| WORK REQUIRED |
Copy out every one of the following items line for line, changing nothing.

| PROVIDED DATA |
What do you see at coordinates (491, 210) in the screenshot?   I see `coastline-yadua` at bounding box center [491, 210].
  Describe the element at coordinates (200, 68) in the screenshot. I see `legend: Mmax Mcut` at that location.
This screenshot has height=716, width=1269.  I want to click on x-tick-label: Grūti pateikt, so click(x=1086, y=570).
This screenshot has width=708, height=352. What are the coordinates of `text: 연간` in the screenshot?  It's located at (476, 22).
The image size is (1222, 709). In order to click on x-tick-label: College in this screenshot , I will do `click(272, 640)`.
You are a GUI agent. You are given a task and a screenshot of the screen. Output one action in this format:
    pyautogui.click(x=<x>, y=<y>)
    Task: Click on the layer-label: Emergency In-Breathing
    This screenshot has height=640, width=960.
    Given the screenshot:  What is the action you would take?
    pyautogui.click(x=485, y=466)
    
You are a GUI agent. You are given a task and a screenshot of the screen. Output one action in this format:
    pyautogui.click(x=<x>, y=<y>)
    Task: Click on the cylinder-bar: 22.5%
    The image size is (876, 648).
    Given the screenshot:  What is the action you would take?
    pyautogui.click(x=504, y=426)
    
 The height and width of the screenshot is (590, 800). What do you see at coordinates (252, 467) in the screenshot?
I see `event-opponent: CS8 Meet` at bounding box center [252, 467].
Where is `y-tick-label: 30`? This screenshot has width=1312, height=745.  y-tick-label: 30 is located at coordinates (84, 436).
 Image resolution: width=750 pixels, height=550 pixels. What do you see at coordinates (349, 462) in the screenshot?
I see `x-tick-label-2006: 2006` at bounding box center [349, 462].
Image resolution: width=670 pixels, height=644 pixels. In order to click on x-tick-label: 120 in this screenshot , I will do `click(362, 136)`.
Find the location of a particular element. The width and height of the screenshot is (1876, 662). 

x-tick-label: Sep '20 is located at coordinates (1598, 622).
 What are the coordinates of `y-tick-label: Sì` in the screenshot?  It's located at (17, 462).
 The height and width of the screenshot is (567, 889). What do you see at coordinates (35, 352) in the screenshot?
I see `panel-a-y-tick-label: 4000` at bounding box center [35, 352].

| WRITTEN SOLUTION |
What do you see at coordinates (491, 210) in the screenshot?   I see `coastline-yadua` at bounding box center [491, 210].
  Describe the element at coordinates (200, 68) in the screenshot. I see `legend: Mmax Mcut` at that location.
This screenshot has height=716, width=1269.  I want to click on x-tick-label: Grūti pateikt, so click(x=1086, y=570).
This screenshot has width=708, height=352. What are the coordinates of `text: 연간` in the screenshot?  It's located at (476, 22).
The image size is (1222, 709). In order to click on x-tick-label: College in this screenshot , I will do `click(272, 640)`.
You are a GUI agent. You are given a task and a screenshot of the screen. Output one action in this format:
    pyautogui.click(x=<x>, y=<y>)
    Task: Click on the layer-label: Emergency In-Breathing
    This screenshot has height=640, width=960.
    Given the screenshot:  What is the action you would take?
    pyautogui.click(x=485, y=466)
    
You are a GUI agent. You are given a task and a screenshot of the screen. Output one action in this format:
    pyautogui.click(x=<x>, y=<y>)
    Task: Click on the cylinder-bar: 22.5%
    The image size is (876, 648).
    Given the screenshot:  What is the action you would take?
    pyautogui.click(x=504, y=426)
    
 The height and width of the screenshot is (590, 800). What do you see at coordinates (252, 467) in the screenshot?
I see `event-opponent: CS8 Meet` at bounding box center [252, 467].
Where is `y-tick-label: 30`? This screenshot has width=1312, height=745.  y-tick-label: 30 is located at coordinates (84, 436).
 Image resolution: width=750 pixels, height=550 pixels. What do you see at coordinates (349, 462) in the screenshot?
I see `x-tick-label-2006: 2006` at bounding box center [349, 462].
Image resolution: width=670 pixels, height=644 pixels. In order to click on x-tick-label: 120 in this screenshot , I will do `click(362, 136)`.
Find the location of a particular element. The width and height of the screenshot is (1876, 662). 

x-tick-label: Sep '20 is located at coordinates (1598, 622).
 What are the coordinates of `y-tick-label: Sì` in the screenshot?  It's located at (17, 462).
 The height and width of the screenshot is (567, 889). What do you see at coordinates (35, 352) in the screenshot?
I see `panel-a-y-tick-label: 4000` at bounding box center [35, 352].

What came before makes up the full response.